In hypovolaemic hyponatraemia patients – where the fluid deficits also need correcting – it is important to select a fluid where the sodium concentration is within 5mEq/L to 10mEq/L of the patient plasma sodium level.
Table 1 shows the sodium content of various fluids. If none of the fluids listed in Table 1 are suitable – for example, the patient’s sodium level is 110 – you can make your own fluid by mixing 5% dextrose in water using the formula below:
Volume of 5% dextrose in water to be added (ml) =
([current IV fluid Na+] – [desired IV fluid Na+]) × 1,000ml ÷ ([desired IV fluid Na+] – [supplemental IV fluid Na+])
Hartmann’s example
The most common cause of severe hyponatraemia is hypoadrenocorticism. Using an example of a severe hyponatraemia of 110mEq/L, I select Hartmann’s solution first, as it has the lowest sodium concentration. How low I dilute Hartmann’s depends on the patient’s volume status.

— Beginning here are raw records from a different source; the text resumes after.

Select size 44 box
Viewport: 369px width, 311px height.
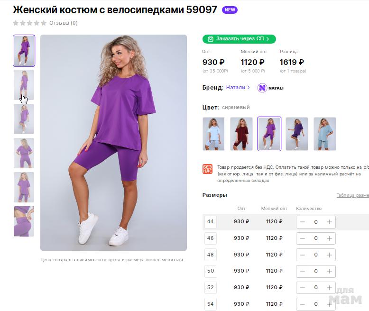tap(211, 222)
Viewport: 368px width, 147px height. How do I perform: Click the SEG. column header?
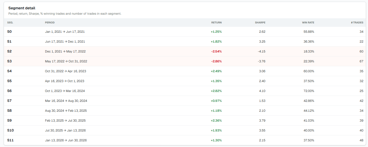(x=10, y=23)
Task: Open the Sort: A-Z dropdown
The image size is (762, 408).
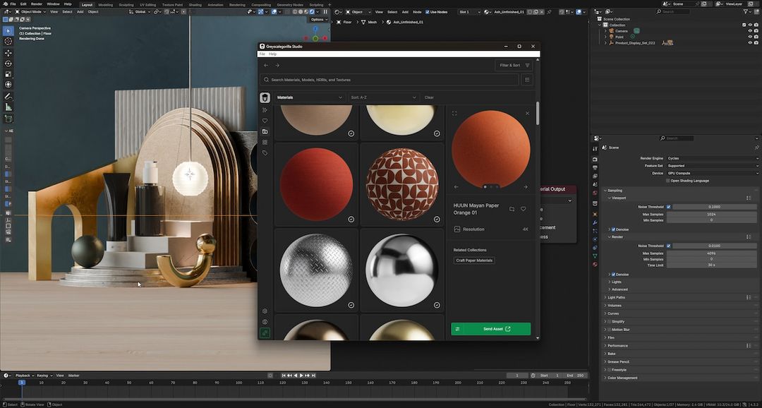Action: 385,97
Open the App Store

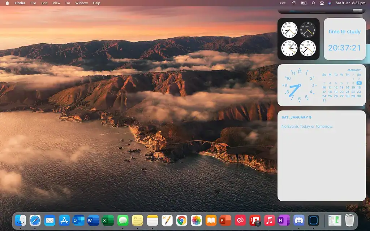pos(64,220)
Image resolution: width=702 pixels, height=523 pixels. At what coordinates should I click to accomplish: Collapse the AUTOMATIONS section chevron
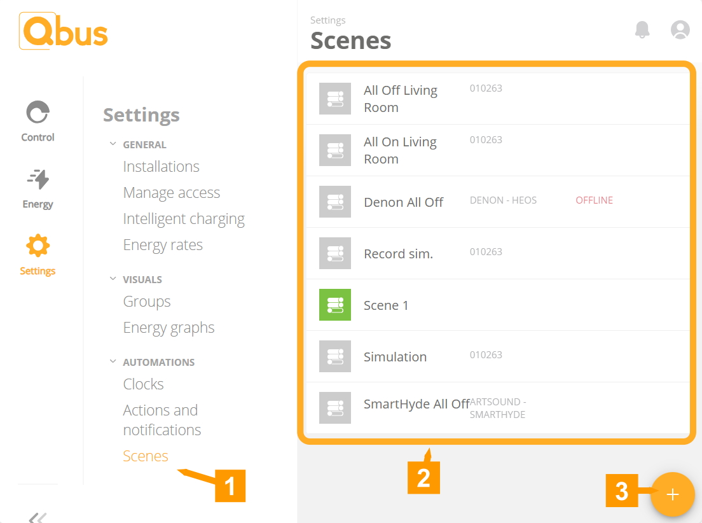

If the patient requires fluid resuscitation because it is showing signs of poor perfusion – such as elevated heart rate, poor pulse quality, pale gums, prolonged capillary refill time, dull mentation, low core body temperature and elevated lactate – I aim for a sodium concentration the same as the patient. For this example, I would dilute the Hartmann’s to 110mEq/L, as then I can bolus therapy this without elevating the patient’s sodium concentration.
So, aiming for 110mEq/L, the volume of 5% dextrose in water (D5W) required to dilute Hartmann’s is:
= ([130 – 110] × 1,000) ÷ (110 – 0)
= (20 × 1,000) ÷ 110
= 181ml of D5W.
This volume may not fit in the bag, so I remove 150ml from the Hartmann’s bag first and insert 850ml into the equation:
= ([130 – 110] × 850) ÷ (110 – 0)
= (20 × 850) ÷ 110
= 154ml of D5W to be added to the bag for a total volume of 1,054ml with a sodium concentration of 110mEq/L.
Electrolytes can be used on custom solutions to check the final sodium concentration. It will be a couple of mEq/L above or below, due to variations in each Hartmann’s bag.
I bolus with this 110mEq/L of custom solution for correct perfusion, reassess the patient and sodium concentration – and make a solution between 5mEq/L and 10mEq/L higher – and administer at much slower rates with repeated monitoring.
The treatment of hypervolaemic hyponatraemic patients will not be discussed here, as it revolves around treating the underlying medical condition.
Conclusion
Hyponatraemia is a common and potentially life-threatening change in our critical patients.
It is crucial to establish whether this is an acute or chronic change, to avoid development of osmotic demyelination syndrome. If I have any doubt about the timeline, I treat as a chronic change and increase slowly.